— START Task data —

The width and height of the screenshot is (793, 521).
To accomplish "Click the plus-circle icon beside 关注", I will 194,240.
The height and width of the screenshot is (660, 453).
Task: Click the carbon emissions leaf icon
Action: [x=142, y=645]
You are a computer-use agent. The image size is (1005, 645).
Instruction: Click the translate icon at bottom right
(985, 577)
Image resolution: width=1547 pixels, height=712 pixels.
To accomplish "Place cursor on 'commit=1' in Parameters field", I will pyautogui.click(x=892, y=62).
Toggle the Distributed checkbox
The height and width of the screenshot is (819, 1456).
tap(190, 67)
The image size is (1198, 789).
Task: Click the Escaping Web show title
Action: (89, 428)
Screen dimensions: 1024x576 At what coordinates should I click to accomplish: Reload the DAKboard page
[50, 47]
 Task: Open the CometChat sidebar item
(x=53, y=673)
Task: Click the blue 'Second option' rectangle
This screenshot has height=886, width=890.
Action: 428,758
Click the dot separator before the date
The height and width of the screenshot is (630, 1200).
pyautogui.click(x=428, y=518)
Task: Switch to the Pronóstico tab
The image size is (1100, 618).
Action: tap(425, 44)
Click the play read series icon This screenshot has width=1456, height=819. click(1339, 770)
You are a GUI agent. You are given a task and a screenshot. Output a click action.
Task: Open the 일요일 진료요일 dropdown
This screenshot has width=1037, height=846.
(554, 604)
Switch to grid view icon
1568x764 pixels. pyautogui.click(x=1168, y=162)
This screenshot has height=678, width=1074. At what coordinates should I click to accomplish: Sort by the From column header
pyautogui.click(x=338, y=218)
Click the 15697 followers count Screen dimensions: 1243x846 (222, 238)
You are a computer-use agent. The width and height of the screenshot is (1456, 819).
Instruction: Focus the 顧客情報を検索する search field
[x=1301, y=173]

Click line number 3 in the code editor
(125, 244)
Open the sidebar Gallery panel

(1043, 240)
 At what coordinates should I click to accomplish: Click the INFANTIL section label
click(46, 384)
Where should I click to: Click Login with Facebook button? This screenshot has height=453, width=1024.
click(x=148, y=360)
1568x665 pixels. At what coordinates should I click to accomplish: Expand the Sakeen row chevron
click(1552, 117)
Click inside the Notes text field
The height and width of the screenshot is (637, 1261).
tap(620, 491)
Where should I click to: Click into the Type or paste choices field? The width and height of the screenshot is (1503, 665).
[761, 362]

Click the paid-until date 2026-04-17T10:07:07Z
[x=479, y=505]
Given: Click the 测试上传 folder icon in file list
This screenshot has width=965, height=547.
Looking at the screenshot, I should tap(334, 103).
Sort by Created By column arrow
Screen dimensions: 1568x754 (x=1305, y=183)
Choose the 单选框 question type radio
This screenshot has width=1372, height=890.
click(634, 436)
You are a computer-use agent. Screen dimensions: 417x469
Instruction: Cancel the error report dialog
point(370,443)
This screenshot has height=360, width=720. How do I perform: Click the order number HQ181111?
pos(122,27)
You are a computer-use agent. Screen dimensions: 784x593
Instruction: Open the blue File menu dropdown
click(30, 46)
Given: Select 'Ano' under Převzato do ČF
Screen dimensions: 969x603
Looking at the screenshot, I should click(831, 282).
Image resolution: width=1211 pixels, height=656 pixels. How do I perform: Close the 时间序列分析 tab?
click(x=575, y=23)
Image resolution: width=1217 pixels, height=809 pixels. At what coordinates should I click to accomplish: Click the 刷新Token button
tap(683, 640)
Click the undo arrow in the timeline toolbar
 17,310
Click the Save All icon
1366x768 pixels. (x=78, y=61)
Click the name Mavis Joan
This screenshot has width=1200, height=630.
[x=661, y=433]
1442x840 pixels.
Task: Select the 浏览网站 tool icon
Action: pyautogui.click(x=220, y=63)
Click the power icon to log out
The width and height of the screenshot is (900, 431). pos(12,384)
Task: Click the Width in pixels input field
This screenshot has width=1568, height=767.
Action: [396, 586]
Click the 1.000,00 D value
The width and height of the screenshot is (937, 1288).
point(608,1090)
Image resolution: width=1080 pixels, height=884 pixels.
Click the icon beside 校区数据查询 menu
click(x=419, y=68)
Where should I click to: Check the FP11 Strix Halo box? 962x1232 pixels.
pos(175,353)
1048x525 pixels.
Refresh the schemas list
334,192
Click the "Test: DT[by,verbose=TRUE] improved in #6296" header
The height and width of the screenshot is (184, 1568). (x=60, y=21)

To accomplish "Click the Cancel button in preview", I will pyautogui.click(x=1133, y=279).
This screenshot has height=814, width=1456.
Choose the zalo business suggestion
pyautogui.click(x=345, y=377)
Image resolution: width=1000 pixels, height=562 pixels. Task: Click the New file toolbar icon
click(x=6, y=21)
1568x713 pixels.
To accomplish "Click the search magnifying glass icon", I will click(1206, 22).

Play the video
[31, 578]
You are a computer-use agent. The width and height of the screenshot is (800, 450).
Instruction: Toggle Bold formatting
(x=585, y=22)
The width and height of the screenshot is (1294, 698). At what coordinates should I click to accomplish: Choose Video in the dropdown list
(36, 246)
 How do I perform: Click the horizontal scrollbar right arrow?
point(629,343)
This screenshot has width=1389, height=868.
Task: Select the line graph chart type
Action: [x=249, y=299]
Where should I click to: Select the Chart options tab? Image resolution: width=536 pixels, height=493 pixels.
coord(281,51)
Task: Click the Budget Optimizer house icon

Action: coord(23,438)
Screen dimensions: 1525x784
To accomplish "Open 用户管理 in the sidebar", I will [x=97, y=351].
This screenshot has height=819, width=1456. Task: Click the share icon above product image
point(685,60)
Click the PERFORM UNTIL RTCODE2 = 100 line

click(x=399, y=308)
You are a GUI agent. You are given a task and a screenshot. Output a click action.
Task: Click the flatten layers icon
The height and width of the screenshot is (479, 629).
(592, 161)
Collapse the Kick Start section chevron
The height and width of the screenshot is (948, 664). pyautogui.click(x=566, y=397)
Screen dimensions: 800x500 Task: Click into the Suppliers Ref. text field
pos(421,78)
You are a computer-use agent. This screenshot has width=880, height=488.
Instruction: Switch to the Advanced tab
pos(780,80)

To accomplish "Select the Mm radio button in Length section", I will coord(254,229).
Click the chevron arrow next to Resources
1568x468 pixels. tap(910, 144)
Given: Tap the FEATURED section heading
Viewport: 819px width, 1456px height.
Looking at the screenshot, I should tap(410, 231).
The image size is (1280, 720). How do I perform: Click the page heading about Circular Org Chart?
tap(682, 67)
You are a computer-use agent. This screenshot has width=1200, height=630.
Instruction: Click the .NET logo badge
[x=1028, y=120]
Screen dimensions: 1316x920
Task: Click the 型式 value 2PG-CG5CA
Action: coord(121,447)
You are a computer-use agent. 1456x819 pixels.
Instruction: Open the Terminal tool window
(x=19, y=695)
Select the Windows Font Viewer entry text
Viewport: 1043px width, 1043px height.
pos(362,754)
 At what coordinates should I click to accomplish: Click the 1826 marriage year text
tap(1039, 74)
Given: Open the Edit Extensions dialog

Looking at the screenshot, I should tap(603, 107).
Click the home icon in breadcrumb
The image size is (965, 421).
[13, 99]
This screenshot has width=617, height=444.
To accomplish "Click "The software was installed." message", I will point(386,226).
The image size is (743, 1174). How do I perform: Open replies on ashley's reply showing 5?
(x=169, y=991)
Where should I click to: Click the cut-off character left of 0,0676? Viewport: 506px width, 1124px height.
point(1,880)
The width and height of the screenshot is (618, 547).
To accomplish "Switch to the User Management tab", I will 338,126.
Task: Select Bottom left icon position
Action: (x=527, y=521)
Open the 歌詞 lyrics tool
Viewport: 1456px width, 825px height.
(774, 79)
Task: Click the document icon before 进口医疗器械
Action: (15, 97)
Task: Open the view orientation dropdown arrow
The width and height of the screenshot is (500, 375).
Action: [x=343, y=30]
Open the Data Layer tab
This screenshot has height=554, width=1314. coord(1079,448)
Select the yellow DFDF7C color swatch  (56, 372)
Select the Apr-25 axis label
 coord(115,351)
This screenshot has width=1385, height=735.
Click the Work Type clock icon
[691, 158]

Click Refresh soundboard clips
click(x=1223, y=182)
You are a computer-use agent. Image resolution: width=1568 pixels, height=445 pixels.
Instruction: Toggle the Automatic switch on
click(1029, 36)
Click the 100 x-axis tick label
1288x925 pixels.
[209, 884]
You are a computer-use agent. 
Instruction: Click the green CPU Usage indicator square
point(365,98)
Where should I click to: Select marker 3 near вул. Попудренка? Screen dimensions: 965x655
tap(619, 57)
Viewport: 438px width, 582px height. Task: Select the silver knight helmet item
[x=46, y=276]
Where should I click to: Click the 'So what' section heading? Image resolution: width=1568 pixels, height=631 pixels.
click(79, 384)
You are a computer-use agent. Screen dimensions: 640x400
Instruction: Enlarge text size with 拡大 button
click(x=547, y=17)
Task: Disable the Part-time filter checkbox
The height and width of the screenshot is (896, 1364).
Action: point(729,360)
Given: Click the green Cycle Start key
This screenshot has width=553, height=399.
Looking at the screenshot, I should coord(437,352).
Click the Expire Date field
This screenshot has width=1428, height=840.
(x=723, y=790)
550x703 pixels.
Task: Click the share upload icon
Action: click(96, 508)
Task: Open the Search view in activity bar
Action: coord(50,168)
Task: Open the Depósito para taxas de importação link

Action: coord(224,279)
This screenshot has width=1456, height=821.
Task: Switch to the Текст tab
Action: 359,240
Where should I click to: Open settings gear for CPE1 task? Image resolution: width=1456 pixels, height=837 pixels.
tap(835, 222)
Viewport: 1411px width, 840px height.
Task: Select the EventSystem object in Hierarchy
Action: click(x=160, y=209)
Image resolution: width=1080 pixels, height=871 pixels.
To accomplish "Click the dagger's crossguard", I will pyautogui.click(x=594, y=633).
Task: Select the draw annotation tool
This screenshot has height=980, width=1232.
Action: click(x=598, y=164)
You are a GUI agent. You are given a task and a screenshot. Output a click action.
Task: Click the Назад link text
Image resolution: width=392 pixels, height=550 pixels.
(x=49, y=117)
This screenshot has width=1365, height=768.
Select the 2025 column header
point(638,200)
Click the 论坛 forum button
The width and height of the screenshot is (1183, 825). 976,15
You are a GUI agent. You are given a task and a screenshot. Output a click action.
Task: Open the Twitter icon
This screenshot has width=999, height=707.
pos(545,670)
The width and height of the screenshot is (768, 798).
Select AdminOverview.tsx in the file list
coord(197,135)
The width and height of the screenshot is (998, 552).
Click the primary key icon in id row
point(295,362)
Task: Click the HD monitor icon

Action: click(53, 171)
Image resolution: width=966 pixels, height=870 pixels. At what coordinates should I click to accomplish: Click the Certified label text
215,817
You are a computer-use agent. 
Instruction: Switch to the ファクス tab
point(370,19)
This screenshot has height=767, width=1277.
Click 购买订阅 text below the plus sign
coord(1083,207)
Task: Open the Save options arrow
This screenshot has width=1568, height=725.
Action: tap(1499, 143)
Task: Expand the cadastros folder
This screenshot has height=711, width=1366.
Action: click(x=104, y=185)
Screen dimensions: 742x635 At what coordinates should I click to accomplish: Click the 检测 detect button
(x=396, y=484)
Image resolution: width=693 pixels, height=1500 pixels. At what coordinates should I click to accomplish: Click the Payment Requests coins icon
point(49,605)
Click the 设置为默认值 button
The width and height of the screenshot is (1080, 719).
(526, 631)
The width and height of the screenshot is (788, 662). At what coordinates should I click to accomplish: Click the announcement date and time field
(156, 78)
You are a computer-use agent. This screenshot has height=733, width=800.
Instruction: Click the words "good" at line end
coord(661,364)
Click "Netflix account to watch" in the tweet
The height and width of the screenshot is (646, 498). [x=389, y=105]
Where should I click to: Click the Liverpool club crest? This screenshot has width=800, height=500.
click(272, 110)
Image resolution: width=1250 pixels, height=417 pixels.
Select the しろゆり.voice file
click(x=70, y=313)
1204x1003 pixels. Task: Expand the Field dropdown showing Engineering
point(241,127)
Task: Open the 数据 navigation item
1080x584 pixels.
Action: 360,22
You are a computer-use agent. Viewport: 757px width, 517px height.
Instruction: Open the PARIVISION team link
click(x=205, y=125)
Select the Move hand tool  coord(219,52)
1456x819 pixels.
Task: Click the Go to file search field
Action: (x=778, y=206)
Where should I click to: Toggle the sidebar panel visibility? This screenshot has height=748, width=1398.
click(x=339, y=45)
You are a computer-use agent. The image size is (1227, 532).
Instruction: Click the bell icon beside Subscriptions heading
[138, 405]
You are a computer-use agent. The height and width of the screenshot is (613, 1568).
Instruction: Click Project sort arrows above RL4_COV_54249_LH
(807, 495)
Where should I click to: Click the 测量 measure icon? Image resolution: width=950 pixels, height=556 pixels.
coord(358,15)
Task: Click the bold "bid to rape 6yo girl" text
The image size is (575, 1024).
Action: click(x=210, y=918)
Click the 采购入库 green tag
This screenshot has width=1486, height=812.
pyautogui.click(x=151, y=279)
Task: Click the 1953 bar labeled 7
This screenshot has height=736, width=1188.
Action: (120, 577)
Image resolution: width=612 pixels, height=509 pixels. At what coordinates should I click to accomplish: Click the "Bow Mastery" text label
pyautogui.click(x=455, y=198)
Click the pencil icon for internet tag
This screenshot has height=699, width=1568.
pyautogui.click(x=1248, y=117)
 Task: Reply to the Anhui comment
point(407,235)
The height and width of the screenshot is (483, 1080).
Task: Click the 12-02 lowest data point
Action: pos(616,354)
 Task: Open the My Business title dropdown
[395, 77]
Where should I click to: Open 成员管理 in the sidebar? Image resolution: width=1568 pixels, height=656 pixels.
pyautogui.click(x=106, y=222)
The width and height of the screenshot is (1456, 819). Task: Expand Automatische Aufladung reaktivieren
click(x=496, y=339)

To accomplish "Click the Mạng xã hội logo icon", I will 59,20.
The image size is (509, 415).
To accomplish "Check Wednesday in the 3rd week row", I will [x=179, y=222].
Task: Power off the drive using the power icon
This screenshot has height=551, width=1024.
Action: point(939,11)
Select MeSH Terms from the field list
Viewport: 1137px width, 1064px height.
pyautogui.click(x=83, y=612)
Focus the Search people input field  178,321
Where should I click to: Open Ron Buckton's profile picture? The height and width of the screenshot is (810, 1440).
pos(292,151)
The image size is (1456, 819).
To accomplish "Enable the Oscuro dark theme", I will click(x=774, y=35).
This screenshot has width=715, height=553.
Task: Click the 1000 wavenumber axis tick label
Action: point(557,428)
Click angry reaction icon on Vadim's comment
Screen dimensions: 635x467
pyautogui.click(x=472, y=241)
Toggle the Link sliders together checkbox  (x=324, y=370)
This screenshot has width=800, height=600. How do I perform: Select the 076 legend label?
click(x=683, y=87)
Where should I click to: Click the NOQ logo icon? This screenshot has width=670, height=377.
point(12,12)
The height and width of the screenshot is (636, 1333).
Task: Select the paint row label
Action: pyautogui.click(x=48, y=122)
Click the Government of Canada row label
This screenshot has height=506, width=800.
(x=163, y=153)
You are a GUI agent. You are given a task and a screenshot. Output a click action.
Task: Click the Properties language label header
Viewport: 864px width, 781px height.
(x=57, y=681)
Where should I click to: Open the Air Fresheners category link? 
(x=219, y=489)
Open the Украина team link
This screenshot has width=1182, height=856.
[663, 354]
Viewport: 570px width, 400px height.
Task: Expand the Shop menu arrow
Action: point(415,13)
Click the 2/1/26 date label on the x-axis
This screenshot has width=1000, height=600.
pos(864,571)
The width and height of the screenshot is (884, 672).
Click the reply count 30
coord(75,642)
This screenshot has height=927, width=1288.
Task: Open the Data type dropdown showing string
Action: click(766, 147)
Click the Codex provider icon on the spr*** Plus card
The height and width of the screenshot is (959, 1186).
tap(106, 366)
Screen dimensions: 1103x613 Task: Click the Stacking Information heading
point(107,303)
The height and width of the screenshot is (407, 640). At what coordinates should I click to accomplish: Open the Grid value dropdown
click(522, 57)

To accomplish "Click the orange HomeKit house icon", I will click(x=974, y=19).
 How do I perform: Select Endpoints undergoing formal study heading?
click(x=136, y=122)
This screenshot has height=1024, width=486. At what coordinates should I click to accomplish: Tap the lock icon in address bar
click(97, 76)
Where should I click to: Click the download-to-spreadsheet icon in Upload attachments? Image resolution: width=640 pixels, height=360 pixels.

— END Task data —

**Exercise prompt**: Reproduce the listing unchanged from the line with "Select the Move" to the line with "click(x=339, y=45)", including both of those lines.

**Solved exercise**:
Select the Move hand tool  coord(219,52)
1456x819 pixels.
Task: Click the Go to file search field
Action: (x=778, y=206)
Where should I click to: Toggle the sidebar panel visibility? This screenshot has height=748, width=1398.
click(x=339, y=45)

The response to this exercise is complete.